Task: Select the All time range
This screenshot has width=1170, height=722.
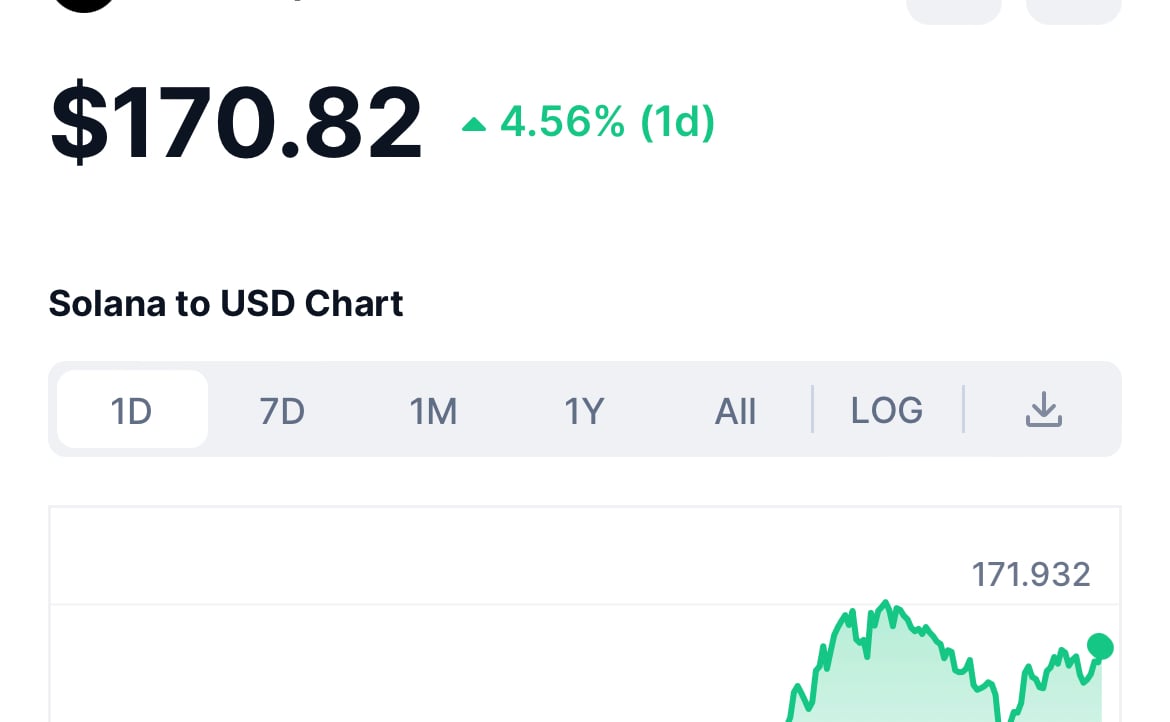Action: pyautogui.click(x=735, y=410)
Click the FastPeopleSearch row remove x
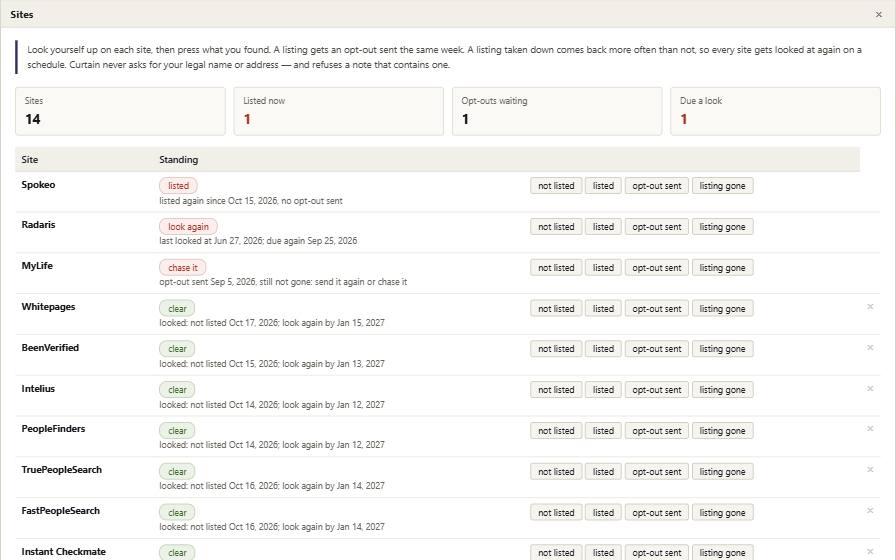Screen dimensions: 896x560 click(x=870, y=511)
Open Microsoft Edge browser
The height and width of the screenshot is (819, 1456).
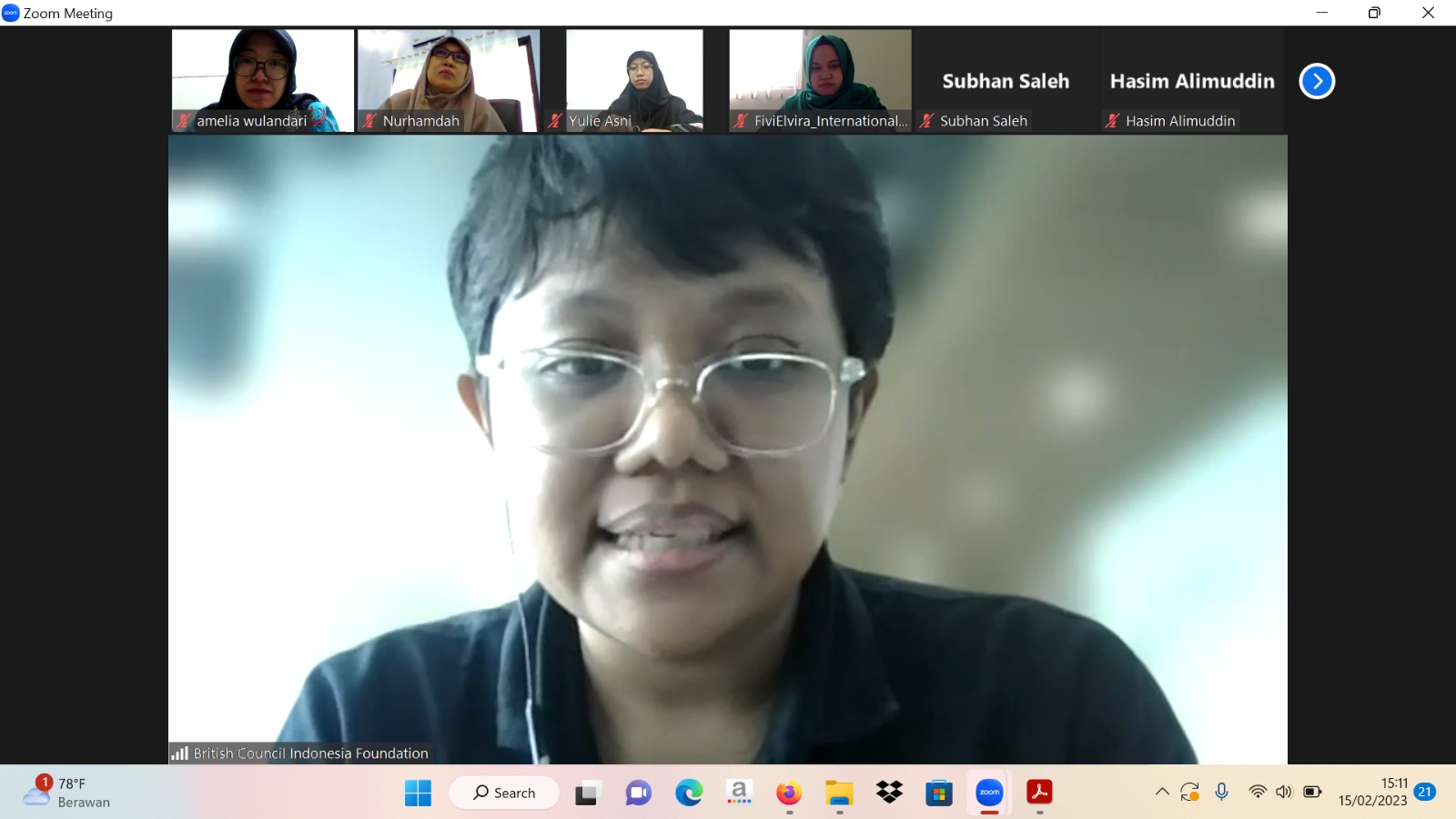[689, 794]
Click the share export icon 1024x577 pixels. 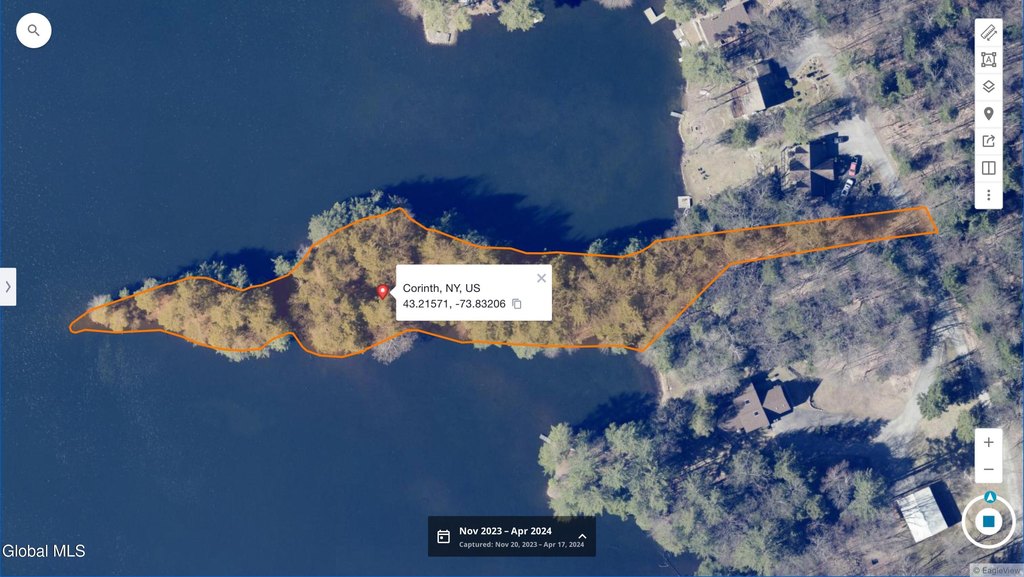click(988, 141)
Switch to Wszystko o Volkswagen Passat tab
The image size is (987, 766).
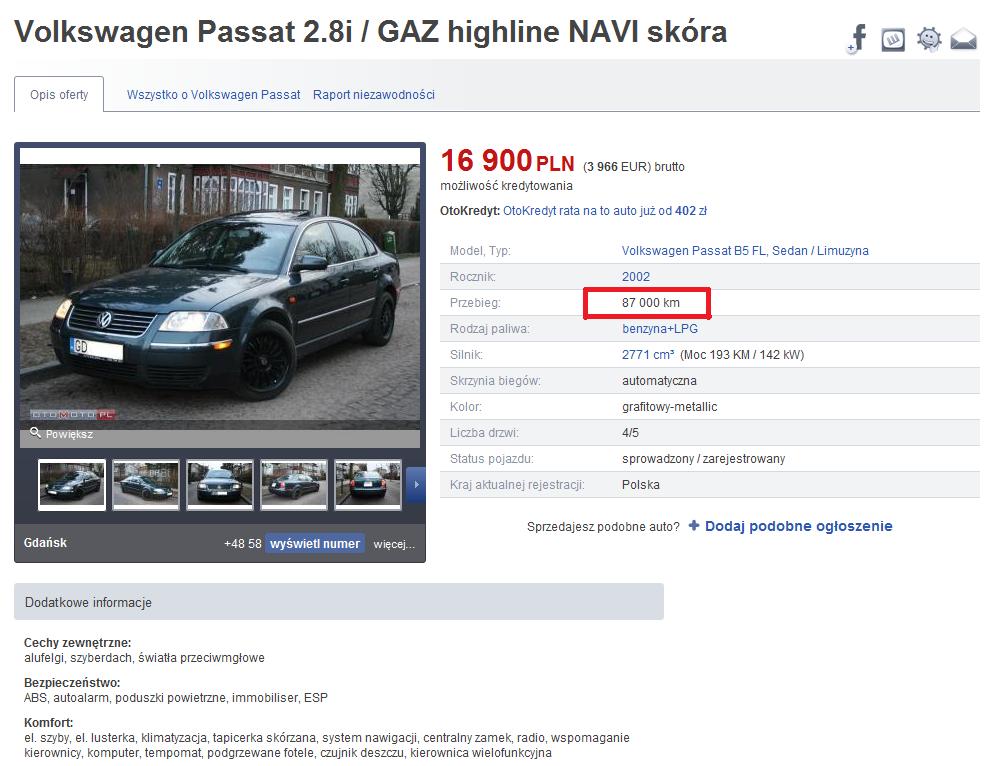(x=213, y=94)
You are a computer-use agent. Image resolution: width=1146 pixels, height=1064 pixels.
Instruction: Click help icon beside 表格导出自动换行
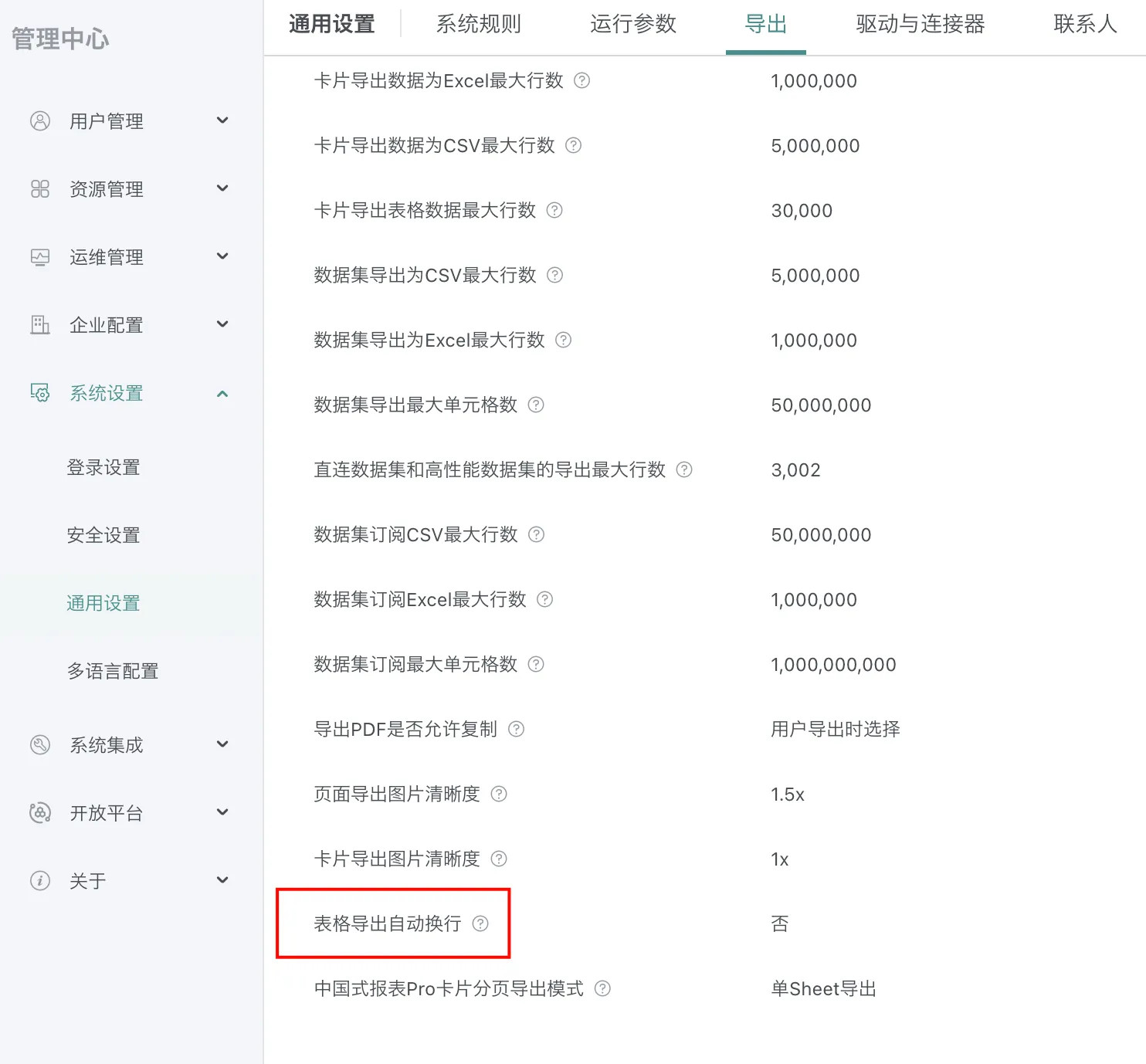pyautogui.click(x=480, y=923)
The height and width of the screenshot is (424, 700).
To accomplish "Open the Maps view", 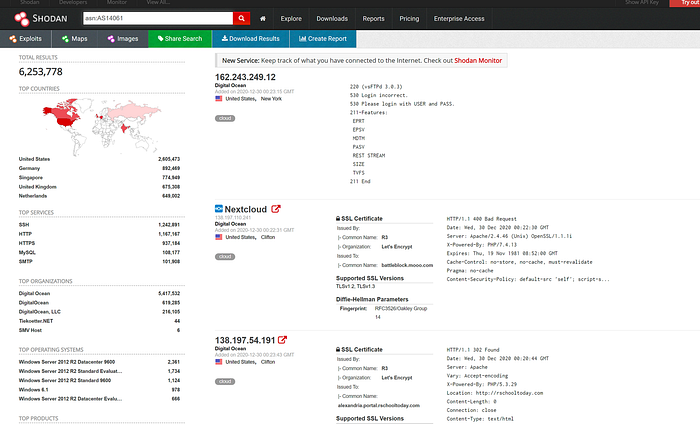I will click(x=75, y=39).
----
Exercise instructions
Pictures excluded, transcribe the listing above exactly from the line with "You are a computer-use" through the line with "The height and width of the screenshot is (424, 700).", and no further.

Output of the task
You are a computer-use agent. Image resolution: width=1146 pixels, height=1064 pixels.
Instruction: Click help icon beside 表格导出自动换行
pyautogui.click(x=480, y=923)
The height and width of the screenshot is (424, 700).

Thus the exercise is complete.